No. 1:16-cv-00982-WTL-DKL
Entry Denying Petition for Writ of Habeas Corpus
and Directing Entry of Final Judgment
I.
“A prisoner challenging the process he was afforded in a prison disciplinary proceeding
must meet two requirements: (1) he has a liberty or property interest that the state has interfered
with; and (2) the procedures he was afforded upon that deprivation were constitutionally
deficient.” Scruggs v. Jordan, 485 F.3d 934, 939 (7th Cir. 2007). The question presented by this
action for habeas corpus relief brought by Gary Chandler, a state prisoner, is whether the prison
disciplinary proceeding he challenges, No. IYC 16-01-274, is tainted by constitutional error.
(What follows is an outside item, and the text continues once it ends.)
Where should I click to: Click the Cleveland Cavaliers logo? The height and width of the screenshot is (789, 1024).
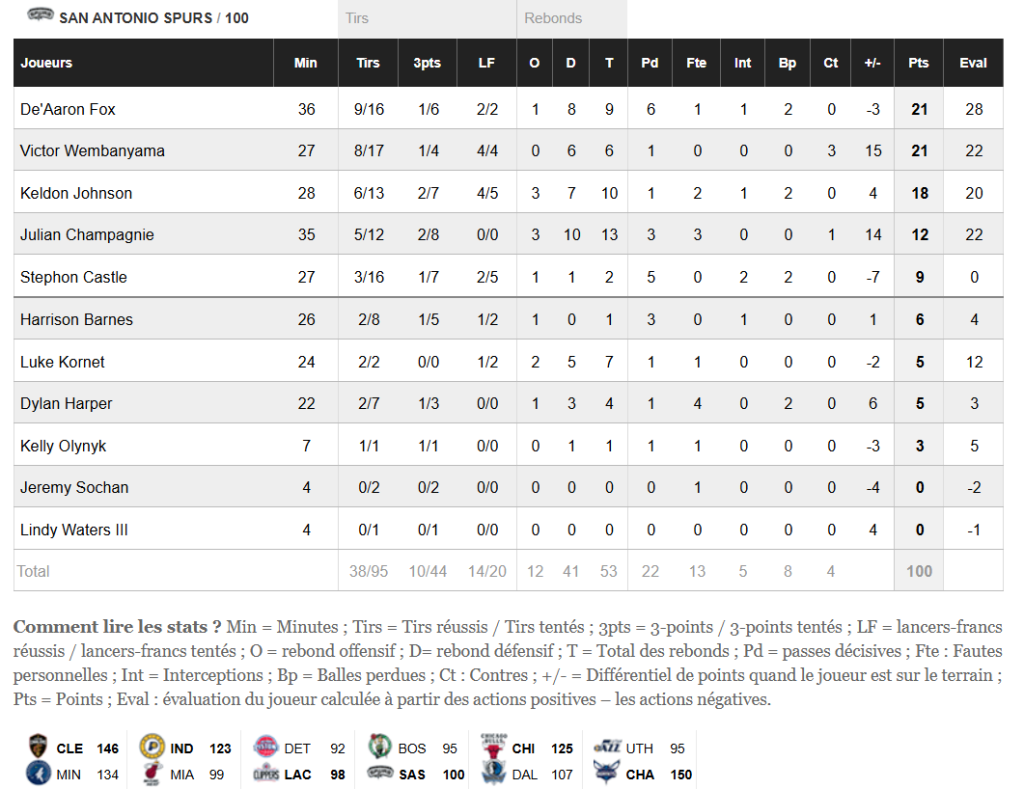38,747
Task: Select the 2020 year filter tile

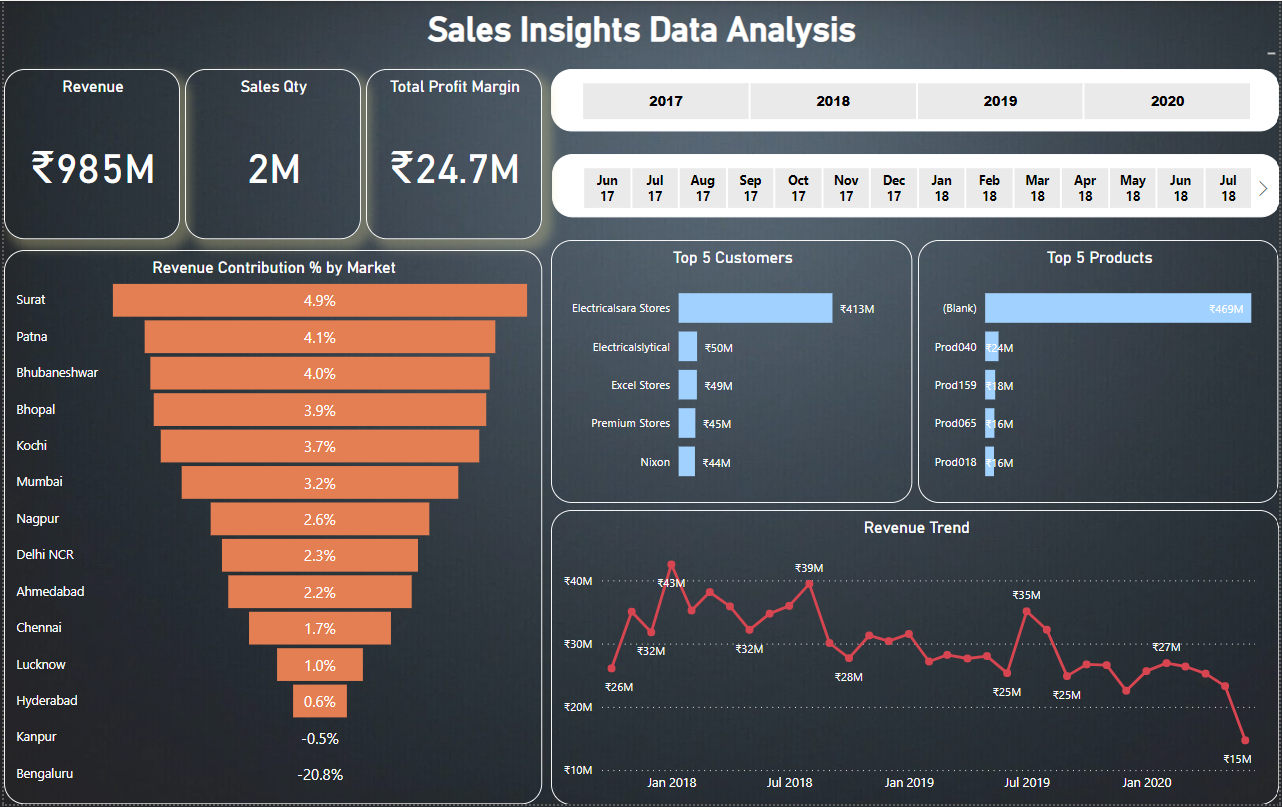Action: (1166, 101)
Wolff v. McDonnell, 418 U.S. 539 (1974), prescribes the procedural protections afforded
an inmate who faces the loss of earned good time or a demotion in time earning classification.
Where a prison disciplinary hearing may result in the loss of good time credits,
Wolff held that the inmate must receive: (1) advance written notice of the
disciplinary charges; (2) an opportunity, when consistent with institutional safety
and correctional goals, to call witnesses and present documentary evidence in his
defense; and (3) a written statement by the factfinder of the evidence relied on and
the reasons for the disciplinary action. 418 U.S. at 563-567.
Superintendent v. Hill, 472 U.S. 445, 454 (1985). In addition, there is a substantive component to
the issue, which requires that the decision of a hearing officer be supported by “some evidence.”
Id.
In the present case, the pleadings and the expanded record show that a conduct report was
issued on January 15, 2016 charging Chandler with having committed aggravated battery on
another offender in a housing unit at the Plainfield Correctional Facility. The charge was based on
events which occurred during the evening of December 17, 2015. At that time, as described in a
report of investigation, Chandler and three other inmates carried out a vicious attack on the victim.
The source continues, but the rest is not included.